Holbein Gardens (DISRUPT)

Holbein Gardens

Project summary: Refurbishment and 1 storey extension of a 1980s office building

Location: Sloane Square, London

Key information

Project type: Commercial

Size: 2363 sq m

Completion: 2022

Stakeholders involved:

  • Grosvenor Property UK (developer)
  • Barr Gazetas (architect)
  • Heyne Tillett Steel (structural engineer)
  • Blenheim House (main contractor)
  • TFT (sustainability consultant)
  • Leslie Clark (cost consultant)
  • Cleveland Steel and Tubes (CST) (steel supplier, stockholder, and fabricator)
  • Keltbray (demolition contactor at the Bermondsey site)

Project description

  • This project is a redevelopment and one-storey extension of a 1980s office building off Sloane Square in Belgravia, creating a 25,000 sq ft modern workplace.
  • The building underwent a 25% area uplift and upward extension, requiring approximately 70 tonnes of steelwork. Around 35% of the total designed steel was reused in this project, that is 24 tonnes of reused steel.

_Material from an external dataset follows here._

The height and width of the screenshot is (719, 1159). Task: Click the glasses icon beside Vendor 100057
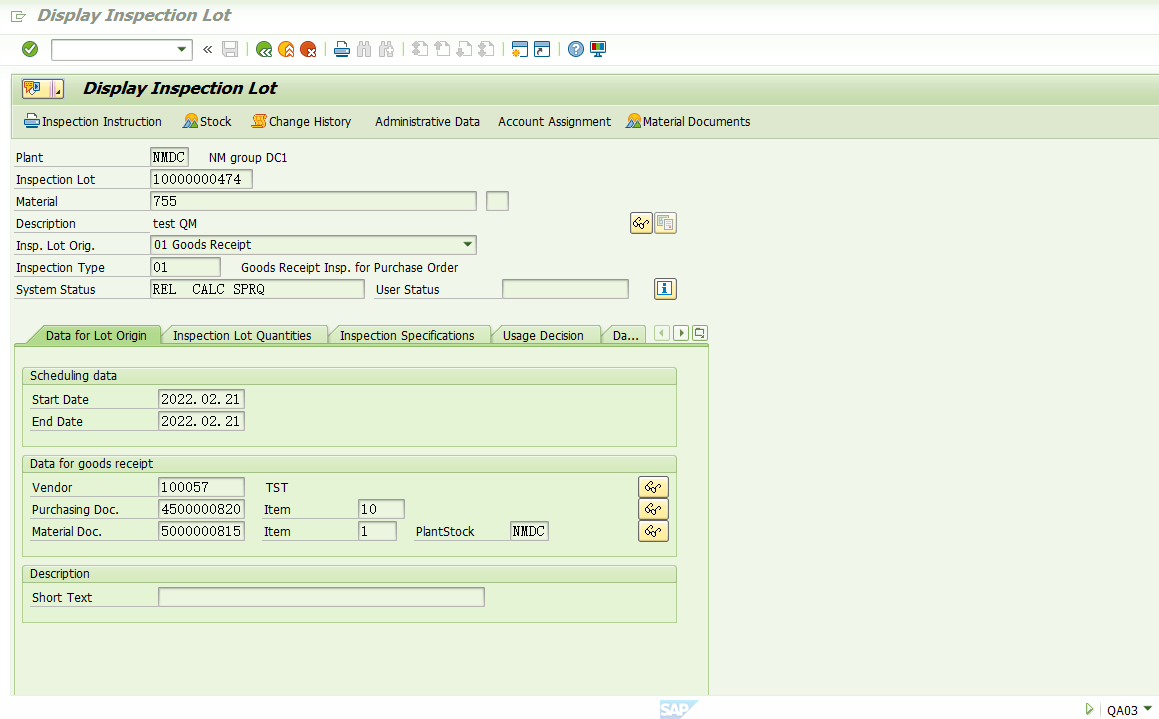[x=653, y=487]

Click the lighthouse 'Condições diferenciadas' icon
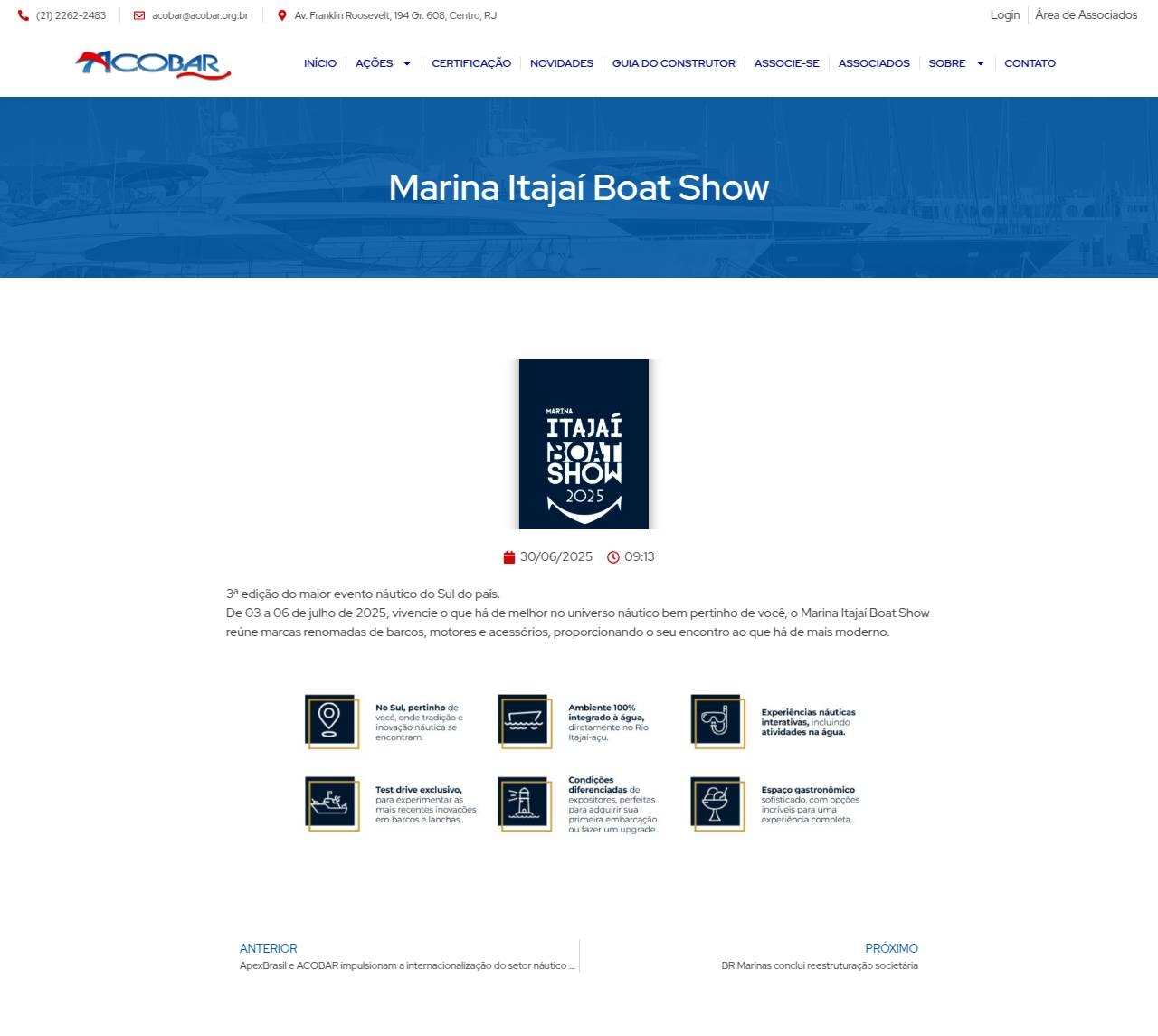coord(524,803)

This is one of the earliest projects with steel reuse in the UK conducted recently.
  • Nine tonnes were reclaimed from a nearby demolition site within Grosvenor’s portfolio: Biscuit Factory in Bermondsey and US Former Embassy. Additional 15 tonnes of reused steelwork was sourced by Cleveland Steel and Tubes and refabricated to form the building’s rooftop extension.
  • Reuse of 24 tonnes of steel resulted in 35 tonnes of carbon savings. The carbon impact of reclaimed steel after fabrication (modules A1-A5) was estimated at 0.3 kgCO2/kg, which is significantly lower than the average of 1.7 kgCO2/kg for virgin steel including fabrication.

Key drivers for steel reuse

Client target for low carbon, circular economy and sustainability solutions.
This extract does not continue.